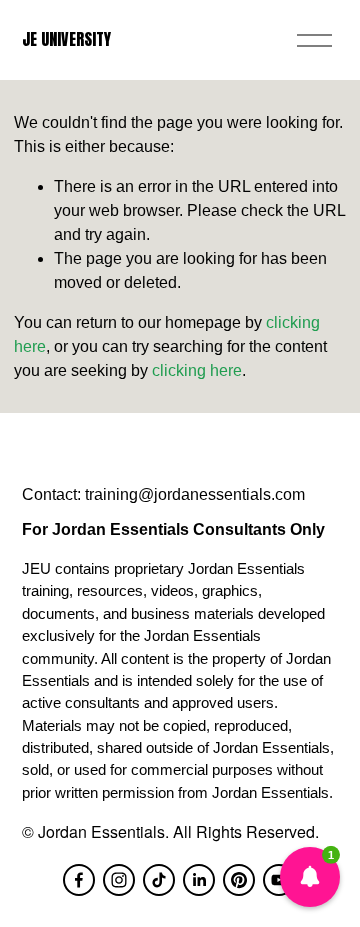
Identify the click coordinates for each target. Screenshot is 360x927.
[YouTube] (279, 880)
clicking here (197, 370)
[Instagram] (119, 880)
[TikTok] (159, 880)
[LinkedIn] (199, 880)
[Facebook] (79, 880)
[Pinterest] (239, 880)
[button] (310, 877)
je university (66, 39)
—————
:: Task to complete ::
Please repeat every record above exactly, but leave out the pictures.

:: Task solution ::
Identify the click coordinates for each target. Screenshot is 360x927.
[YouTube] (279, 880)
clicking here (197, 370)
[Instagram] (119, 880)
[TikTok] (159, 880)
[LinkedIn] (199, 880)
[Facebook] (79, 880)
[Pinterest] (239, 880)
[button] (310, 877)
je university (66, 39)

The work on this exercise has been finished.